Work instructions —
Output all entries precisely.

---------- Provided information

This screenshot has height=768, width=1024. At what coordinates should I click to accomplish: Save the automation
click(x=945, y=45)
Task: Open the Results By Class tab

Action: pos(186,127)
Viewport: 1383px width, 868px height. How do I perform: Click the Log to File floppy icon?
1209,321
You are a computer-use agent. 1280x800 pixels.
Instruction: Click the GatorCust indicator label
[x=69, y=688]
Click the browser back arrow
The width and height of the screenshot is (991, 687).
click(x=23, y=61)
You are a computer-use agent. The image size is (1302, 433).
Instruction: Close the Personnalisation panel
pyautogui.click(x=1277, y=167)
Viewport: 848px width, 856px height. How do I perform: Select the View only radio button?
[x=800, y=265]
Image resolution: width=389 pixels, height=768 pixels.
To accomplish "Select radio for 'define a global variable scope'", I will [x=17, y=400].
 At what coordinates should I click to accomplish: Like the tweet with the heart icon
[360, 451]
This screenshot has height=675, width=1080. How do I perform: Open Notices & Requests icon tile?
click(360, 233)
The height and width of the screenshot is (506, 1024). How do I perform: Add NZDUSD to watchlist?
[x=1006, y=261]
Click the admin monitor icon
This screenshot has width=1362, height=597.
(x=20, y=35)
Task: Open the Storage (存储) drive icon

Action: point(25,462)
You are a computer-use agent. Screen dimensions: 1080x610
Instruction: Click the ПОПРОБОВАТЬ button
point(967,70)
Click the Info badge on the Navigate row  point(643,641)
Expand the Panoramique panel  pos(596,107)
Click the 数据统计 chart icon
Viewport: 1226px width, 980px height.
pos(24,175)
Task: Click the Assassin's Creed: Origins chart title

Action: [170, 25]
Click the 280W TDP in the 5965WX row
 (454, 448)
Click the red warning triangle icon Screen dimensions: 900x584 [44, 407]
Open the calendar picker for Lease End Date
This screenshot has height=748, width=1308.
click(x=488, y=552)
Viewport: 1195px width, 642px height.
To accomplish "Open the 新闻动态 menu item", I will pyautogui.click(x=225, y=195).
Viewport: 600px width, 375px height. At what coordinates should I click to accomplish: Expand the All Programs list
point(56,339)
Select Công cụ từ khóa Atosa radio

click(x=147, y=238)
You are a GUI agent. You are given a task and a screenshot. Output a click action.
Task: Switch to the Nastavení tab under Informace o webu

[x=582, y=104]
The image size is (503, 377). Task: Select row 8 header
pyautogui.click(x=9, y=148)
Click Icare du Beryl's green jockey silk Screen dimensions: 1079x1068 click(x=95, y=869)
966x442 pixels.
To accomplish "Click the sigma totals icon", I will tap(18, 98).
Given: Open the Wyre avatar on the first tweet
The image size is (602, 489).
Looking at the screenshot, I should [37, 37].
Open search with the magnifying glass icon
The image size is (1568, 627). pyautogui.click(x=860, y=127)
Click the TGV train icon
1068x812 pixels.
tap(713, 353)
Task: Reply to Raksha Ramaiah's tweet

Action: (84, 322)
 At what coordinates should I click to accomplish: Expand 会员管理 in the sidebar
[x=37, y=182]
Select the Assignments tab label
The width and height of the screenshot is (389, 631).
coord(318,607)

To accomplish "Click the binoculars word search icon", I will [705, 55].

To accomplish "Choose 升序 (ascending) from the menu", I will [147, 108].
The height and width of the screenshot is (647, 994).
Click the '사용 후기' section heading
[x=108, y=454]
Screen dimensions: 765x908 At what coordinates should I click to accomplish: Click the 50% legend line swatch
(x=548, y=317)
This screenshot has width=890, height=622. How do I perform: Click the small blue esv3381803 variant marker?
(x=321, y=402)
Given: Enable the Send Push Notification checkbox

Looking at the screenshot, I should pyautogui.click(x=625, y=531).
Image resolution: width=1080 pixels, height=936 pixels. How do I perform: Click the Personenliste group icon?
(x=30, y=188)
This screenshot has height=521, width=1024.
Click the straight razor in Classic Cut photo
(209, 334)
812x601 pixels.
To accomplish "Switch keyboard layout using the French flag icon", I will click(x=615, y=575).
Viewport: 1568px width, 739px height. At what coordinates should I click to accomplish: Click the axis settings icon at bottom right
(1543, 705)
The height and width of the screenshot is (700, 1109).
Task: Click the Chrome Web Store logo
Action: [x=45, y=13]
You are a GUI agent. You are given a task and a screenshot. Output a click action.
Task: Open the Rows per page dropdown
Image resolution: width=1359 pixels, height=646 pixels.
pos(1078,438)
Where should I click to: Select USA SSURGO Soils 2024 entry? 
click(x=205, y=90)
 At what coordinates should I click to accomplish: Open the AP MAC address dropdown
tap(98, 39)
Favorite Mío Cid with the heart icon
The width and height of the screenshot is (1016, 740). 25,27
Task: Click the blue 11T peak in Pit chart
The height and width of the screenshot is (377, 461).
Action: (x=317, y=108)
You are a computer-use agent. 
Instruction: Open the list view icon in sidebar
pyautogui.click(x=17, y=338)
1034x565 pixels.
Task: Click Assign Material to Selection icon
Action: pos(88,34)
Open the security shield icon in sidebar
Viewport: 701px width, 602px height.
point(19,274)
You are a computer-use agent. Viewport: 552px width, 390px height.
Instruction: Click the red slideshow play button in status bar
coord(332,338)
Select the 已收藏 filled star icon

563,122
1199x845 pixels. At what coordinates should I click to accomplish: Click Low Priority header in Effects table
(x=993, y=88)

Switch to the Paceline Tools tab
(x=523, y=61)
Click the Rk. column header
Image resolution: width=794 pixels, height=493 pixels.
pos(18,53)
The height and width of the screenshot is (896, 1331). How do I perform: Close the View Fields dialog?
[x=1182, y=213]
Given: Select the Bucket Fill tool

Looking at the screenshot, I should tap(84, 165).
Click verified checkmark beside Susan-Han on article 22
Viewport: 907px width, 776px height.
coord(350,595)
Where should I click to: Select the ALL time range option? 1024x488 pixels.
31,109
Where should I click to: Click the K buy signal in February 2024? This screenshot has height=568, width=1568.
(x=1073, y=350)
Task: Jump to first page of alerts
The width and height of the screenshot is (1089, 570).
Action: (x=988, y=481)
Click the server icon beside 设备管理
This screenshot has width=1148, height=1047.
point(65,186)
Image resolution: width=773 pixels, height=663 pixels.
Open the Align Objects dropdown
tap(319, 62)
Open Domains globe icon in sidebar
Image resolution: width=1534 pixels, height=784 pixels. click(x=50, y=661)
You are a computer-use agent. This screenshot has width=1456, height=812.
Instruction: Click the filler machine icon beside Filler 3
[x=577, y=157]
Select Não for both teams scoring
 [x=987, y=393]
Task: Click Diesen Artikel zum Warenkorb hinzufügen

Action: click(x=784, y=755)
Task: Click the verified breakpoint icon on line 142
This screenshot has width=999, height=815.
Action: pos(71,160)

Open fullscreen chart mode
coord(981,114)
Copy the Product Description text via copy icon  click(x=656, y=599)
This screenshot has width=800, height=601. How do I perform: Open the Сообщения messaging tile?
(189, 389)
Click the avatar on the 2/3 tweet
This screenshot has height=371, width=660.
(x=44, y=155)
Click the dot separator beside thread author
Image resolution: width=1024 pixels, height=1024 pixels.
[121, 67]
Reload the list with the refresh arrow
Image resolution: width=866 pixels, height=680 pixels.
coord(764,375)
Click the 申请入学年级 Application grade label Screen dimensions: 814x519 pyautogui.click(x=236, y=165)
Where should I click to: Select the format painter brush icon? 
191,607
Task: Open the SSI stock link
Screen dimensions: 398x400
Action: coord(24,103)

--------------------

Expected answer —
This screenshot has height=768, width=1024. At what coordinates should I click to accomplish: Save the automation
click(x=945, y=45)
Task: Open the Results By Class tab

Action: pos(186,127)
Viewport: 1383px width, 868px height. How do I perform: Click the Log to File floppy icon?
1209,321
You are a computer-use agent. 1280x800 pixels.
Instruction: Click the GatorCust indicator label
[x=69, y=688]
Click the browser back arrow
The width and height of the screenshot is (991, 687).
click(x=23, y=61)
You are a computer-use agent. The image size is (1302, 433).
Instruction: Close the Personnalisation panel
pyautogui.click(x=1277, y=167)
Viewport: 848px width, 856px height. How do I perform: Select the View only radio button?
[x=800, y=265]
Image resolution: width=389 pixels, height=768 pixels.
To accomplish "Select radio for 'define a global variable scope'", I will [x=17, y=400].
 At what coordinates should I click to accomplish: Like the tweet with the heart icon
[360, 451]
This screenshot has height=675, width=1080. How do I perform: Open Notices & Requests icon tile?
click(360, 233)
The height and width of the screenshot is (506, 1024). How do I perform: Add NZDUSD to watchlist?
[x=1006, y=261]
Click the admin monitor icon
This screenshot has width=1362, height=597.
(x=20, y=35)
Task: Open the Storage (存储) drive icon

Action: point(25,462)
You are a computer-use agent. Screen dimensions: 1080x610
Instruction: Click the ПОПРОБОВАТЬ button
point(967,70)
Click the Info badge on the Navigate row  point(643,641)
Expand the Panoramique panel  pos(596,107)
Click the 数据统计 chart icon
Viewport: 1226px width, 980px height.
pos(24,175)
Task: Click the Assassin's Creed: Origins chart title

Action: [170, 25]
Click the 280W TDP in the 5965WX row
 (454, 448)
Click the red warning triangle icon Screen dimensions: 900x584 [44, 407]
Open the calendar picker for Lease End Date
This screenshot has height=748, width=1308.
click(x=488, y=552)
Viewport: 1195px width, 642px height.
To accomplish "Open the 新闻动态 menu item", I will pyautogui.click(x=225, y=195).
Viewport: 600px width, 375px height. At what coordinates should I click to accomplish: Expand the All Programs list
point(56,339)
Select Công cụ từ khóa Atosa radio

click(x=147, y=238)
You are a GUI agent. You are given a task and a screenshot. Output a click action.
Task: Switch to the Nastavení tab under Informace o webu

[x=582, y=104]
The image size is (503, 377). Task: Select row 8 header
pyautogui.click(x=9, y=148)
Click Icare du Beryl's green jockey silk Screen dimensions: 1079x1068 click(x=95, y=869)
966x442 pixels.
To accomplish "Click the sigma totals icon", I will tap(18, 98).
Given: Open the Wyre avatar on the first tweet
The image size is (602, 489).
Looking at the screenshot, I should [37, 37].
Open search with the magnifying glass icon
The image size is (1568, 627). pyautogui.click(x=860, y=127)
Click the TGV train icon
1068x812 pixels.
tap(713, 353)
Task: Reply to Raksha Ramaiah's tweet

Action: (84, 322)
 At what coordinates should I click to accomplish: Expand 会员管理 in the sidebar
[x=37, y=182]
Select the Assignments tab label
The width and height of the screenshot is (389, 631).
coord(318,607)

To accomplish "Click the binoculars word search icon", I will [705, 55].

To accomplish "Choose 升序 (ascending) from the menu", I will [147, 108].
The height and width of the screenshot is (647, 994).
Click the '사용 후기' section heading
[x=108, y=454]
Screen dimensions: 765x908 At what coordinates should I click to accomplish: Click the 50% legend line swatch
(x=548, y=317)
This screenshot has width=890, height=622. How do I perform: Click the small blue esv3381803 variant marker?
(x=321, y=402)
Given: Enable the Send Push Notification checkbox

Looking at the screenshot, I should pyautogui.click(x=625, y=531).
Image resolution: width=1080 pixels, height=936 pixels. How do I perform: Click the Personenliste group icon?
(x=30, y=188)
This screenshot has height=521, width=1024.
Click the straight razor in Classic Cut photo
(209, 334)
812x601 pixels.
To accomplish "Switch keyboard layout using the French flag icon", I will click(x=615, y=575).
Viewport: 1568px width, 739px height. At what coordinates should I click to accomplish: Click the axis settings icon at bottom right
(1543, 705)
The height and width of the screenshot is (700, 1109).
Task: Click the Chrome Web Store logo
Action: [x=45, y=13]
You are a GUI agent. You are given a task and a screenshot. Output a click action.
Task: Open the Rows per page dropdown
Image resolution: width=1359 pixels, height=646 pixels.
pos(1078,438)
Where should I click to: Select USA SSURGO Soils 2024 entry? 
click(x=205, y=90)
 At what coordinates should I click to accomplish: Open the AP MAC address dropdown
tap(98, 39)
Favorite Mío Cid with the heart icon
The width and height of the screenshot is (1016, 740). 25,27
Task: Click the blue 11T peak in Pit chart
The height and width of the screenshot is (377, 461).
Action: (x=317, y=108)
You are a computer-use agent. 
Instruction: Open the list view icon in sidebar
pyautogui.click(x=17, y=338)
1034x565 pixels.
Task: Click Assign Material to Selection icon
Action: pos(88,34)
Open the security shield icon in sidebar
Viewport: 701px width, 602px height.
point(19,274)
You are a computer-use agent. Viewport: 552px width, 390px height.
Instruction: Click the red slideshow play button in status bar
coord(332,338)
Select the 已收藏 filled star icon

563,122
1199x845 pixels. At what coordinates should I click to accomplish: Click Low Priority header in Effects table
(x=993, y=88)

Switch to the Paceline Tools tab
(x=523, y=61)
Click the Rk. column header
Image resolution: width=794 pixels, height=493 pixels.
pos(18,53)
The height and width of the screenshot is (896, 1331). How do I perform: Close the View Fields dialog?
[x=1182, y=213]
Given: Select the Bucket Fill tool

Looking at the screenshot, I should tap(84, 165).
Click verified checkmark beside Susan-Han on article 22
Viewport: 907px width, 776px height.
coord(350,595)
Where should I click to: Select the ALL time range option? 1024x488 pixels.
31,109
Where should I click to: Click the K buy signal in February 2024? This screenshot has height=568, width=1568.
(x=1073, y=350)
Task: Jump to first page of alerts
The width and height of the screenshot is (1089, 570).
Action: (x=988, y=481)
Click the server icon beside 设备管理
This screenshot has width=1148, height=1047.
point(65,186)
Image resolution: width=773 pixels, height=663 pixels.
Open the Align Objects dropdown
tap(319, 62)
Open Domains globe icon in sidebar
Image resolution: width=1534 pixels, height=784 pixels. click(x=50, y=661)
You are a computer-use agent. This screenshot has width=1456, height=812.
Instruction: Click the filler machine icon beside Filler 3
[x=577, y=157]
Select Não for both teams scoring
 [x=987, y=393]
Task: Click Diesen Artikel zum Warenkorb hinzufügen

Action: click(x=784, y=755)
Task: Click the verified breakpoint icon on line 142
This screenshot has width=999, height=815.
Action: pos(71,160)

Open fullscreen chart mode
coord(981,114)
Copy the Product Description text via copy icon  click(x=656, y=599)
This screenshot has width=800, height=601. How do I perform: Open the Сообщения messaging tile?
(189, 389)
Click the avatar on the 2/3 tweet
This screenshot has height=371, width=660.
(x=44, y=155)
Click the dot separator beside thread author
Image resolution: width=1024 pixels, height=1024 pixels.
[121, 67]
Reload the list with the refresh arrow
Image resolution: width=866 pixels, height=680 pixels.
coord(764,375)
Click the 申请入学年级 Application grade label Screen dimensions: 814x519 pyautogui.click(x=236, y=165)
Where should I click to: Select the format painter brush icon? 
191,607
Task: Open the SSI stock link
Screen dimensions: 398x400
Action: coord(24,103)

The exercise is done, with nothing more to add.